Access 2017-18 ENGLISH LITERATURE (d)

Access 2017-18
ENGLISH LITERATURE ( d)
Thursdays 10.00 am – 12.00 noon
(Please note: this information is provisional and could be subject to change. )
Course Outline
Course aims and structure: This course will provide an introduction to the study (at
university level) of poetry, prose and drama written in English. The course will have an
overall theme of ‘The Identity of the Individual’. In the first semester we will study the novel
The History of Mr Polly by H.G. Wells and a selection of poems: ‘The Collar’ by George
Herbert; ‘The Love Song of J. Alfred Prufrock’ by T.S. Eliot; ‘Remember’ by Christina
Rossetti; ‘Penumbra’ by Amy Lowell; ‘I Look into My Glass’ by Thomas Hardy and ‘The
Face in the Mirror’ by Robert Graves. In the second semester we will study the
Shakespeare play Julius Caesar and the short stories ‘A Jury of Her Peers’ by Susan
Glaspell and ‘A Bottle of Perrier’ by Edith Wharton. (Note: the poems are all quite short
and will be available on class handouts)
Class format: The course will take the form of weekly two-hour meetings, generally
consisting of a lecture and seminar. The lecture format will enable the delivery of
information relating to the various texts under discussion, and will encourage the
development of skills relating to note-taking, while the seminar format will enable students
to engage in group discussion and develop skills in this area. These formats constitute
the main styles of teaching likely to be encountered at university.
Required Class Work: Each semester students will produce 2 written essays (to be
submitted on a date decided by the tutor), making four essays in all. You will also
complete a short written analytical exercise at the start of the first semester which will not
be formally assessed but for which you will receive feedback. The final class meeting will
take the form of a one hour exam, and the preceding class will be a revision session for
this. In the exam students will answer a total of three questions: one on poetry, one on
drama (i.e. Shakespeare) and one on prose fiction.
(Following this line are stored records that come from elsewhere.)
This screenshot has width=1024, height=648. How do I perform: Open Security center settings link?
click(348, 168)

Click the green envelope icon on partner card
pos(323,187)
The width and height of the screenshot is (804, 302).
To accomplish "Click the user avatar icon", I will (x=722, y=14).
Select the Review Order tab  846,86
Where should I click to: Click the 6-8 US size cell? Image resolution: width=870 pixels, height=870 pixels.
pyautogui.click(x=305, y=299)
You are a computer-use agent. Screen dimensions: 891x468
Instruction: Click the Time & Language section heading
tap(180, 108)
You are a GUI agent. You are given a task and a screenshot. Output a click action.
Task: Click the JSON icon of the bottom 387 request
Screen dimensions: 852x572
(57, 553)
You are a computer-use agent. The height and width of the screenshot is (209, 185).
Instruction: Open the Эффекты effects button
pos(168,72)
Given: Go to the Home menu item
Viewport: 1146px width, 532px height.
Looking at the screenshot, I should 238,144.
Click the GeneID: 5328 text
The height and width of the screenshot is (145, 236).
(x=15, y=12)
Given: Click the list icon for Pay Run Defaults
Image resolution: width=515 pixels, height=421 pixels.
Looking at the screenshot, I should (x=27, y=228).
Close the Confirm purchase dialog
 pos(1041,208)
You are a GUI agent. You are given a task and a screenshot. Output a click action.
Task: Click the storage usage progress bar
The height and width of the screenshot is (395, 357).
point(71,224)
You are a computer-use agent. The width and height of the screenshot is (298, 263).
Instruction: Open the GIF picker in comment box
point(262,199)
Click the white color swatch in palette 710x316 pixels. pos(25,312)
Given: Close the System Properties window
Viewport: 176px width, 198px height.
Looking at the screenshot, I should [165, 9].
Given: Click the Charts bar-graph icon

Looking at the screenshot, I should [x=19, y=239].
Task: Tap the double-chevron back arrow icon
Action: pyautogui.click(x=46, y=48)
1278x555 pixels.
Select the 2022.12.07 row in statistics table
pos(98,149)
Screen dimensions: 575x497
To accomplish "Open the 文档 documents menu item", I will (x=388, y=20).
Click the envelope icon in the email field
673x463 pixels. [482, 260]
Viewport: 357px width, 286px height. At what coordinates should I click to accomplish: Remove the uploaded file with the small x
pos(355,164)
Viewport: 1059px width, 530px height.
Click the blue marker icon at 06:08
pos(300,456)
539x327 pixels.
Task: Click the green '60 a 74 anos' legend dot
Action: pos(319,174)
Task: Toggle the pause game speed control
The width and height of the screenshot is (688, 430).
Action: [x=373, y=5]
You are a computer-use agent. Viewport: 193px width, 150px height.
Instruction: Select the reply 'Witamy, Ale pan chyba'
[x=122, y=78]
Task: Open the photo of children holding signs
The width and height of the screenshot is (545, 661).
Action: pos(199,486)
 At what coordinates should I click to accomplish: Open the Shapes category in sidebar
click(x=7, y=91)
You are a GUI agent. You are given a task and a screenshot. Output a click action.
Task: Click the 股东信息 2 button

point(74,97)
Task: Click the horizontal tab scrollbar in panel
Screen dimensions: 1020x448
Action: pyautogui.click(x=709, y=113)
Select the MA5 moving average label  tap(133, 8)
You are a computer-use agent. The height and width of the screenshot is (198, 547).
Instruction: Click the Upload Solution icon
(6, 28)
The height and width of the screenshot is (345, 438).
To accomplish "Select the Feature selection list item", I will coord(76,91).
Suggested reading: You would benefit from acquainting yourself with examples of
poetry, prose and drama before you begin the course. This should additionally help you
to begin to develop your own study practices, as well as enabling you to estimate how
long it will take you to read texts (something which will help you with time management
as you progress through the course, for example!) Any recent anthology of modern
English literature (such as Oxford, Cambridge, Penguin, or Norton) should enable you to
encounter different forms and genres of writing.